The metal complex-based carriers are emerging likely as a new type of gene-delivery systems prone to systematic structural alteration and chemical tailoring. In our work, the DNA affinity of metal complexes with polybenzimidazoles was found to be one of the determinants that can regulate expression of the transgenes. Here, the correlations between the DNA affinity and transfection efficacy were explored by characterizing gene-delivering properties of a series of Co(2+)- and Ca(2+)-polybenzimidazole complexes. The binding equilibrium constants (Kobs) of the divalent metal complexes to DNA, which is considered as a measure of the DNA affinity of metal complexes, were evaluated by isothermal titration calorimetry (ITC) and UV-visible absorption titration.
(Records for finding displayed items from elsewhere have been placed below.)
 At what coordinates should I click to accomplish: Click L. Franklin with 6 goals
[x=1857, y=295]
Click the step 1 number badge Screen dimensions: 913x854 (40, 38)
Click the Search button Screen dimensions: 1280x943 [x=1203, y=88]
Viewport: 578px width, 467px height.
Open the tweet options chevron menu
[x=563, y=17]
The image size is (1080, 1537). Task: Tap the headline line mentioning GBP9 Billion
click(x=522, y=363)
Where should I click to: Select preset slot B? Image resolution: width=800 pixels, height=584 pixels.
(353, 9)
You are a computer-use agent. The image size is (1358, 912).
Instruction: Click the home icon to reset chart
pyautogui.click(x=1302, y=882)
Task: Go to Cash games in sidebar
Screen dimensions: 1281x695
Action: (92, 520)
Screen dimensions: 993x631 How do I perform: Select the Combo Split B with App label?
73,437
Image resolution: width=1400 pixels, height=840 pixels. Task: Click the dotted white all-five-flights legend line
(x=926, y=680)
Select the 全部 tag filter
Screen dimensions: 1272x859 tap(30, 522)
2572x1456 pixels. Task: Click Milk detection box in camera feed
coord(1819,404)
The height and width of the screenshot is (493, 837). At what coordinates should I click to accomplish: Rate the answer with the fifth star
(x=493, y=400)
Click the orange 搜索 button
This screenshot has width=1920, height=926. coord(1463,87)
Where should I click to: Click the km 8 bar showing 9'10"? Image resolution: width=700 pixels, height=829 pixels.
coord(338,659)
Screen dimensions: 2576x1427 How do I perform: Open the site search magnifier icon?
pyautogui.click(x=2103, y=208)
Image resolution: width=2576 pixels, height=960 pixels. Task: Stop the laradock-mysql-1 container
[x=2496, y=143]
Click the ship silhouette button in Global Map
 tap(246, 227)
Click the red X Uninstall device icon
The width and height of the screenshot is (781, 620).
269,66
The properties of DNA condensates formed with the metal complexes including sizes, ζ potential and morphology were observed to be altered with Kobs values. The monodispersed spherical condensates were found only for the Ca(2+) complexes whose DNA affinity is weaker than that of the Co(2+) complexes. However, the cell internalization examination indicated that cell uptake of the DNA condensates is independent of homogeneity in their sizes and morphology. The comparison of transgene expression showed that that the Ca(2+) complex-mediated transfection has higher efficiency than the Co(2+) complexes under the conditions tested, and the transfection efficacy cannot be correlated with the cell uptake of DNA condensates. Moreover, the Ca(2+) complexes and their DNA condensates had lower cytotoxicity than the Co(2+) complexes. Thus, the DNA affinity should be one of the factors to be capable of regulating the gene-delivering property of metal complexes.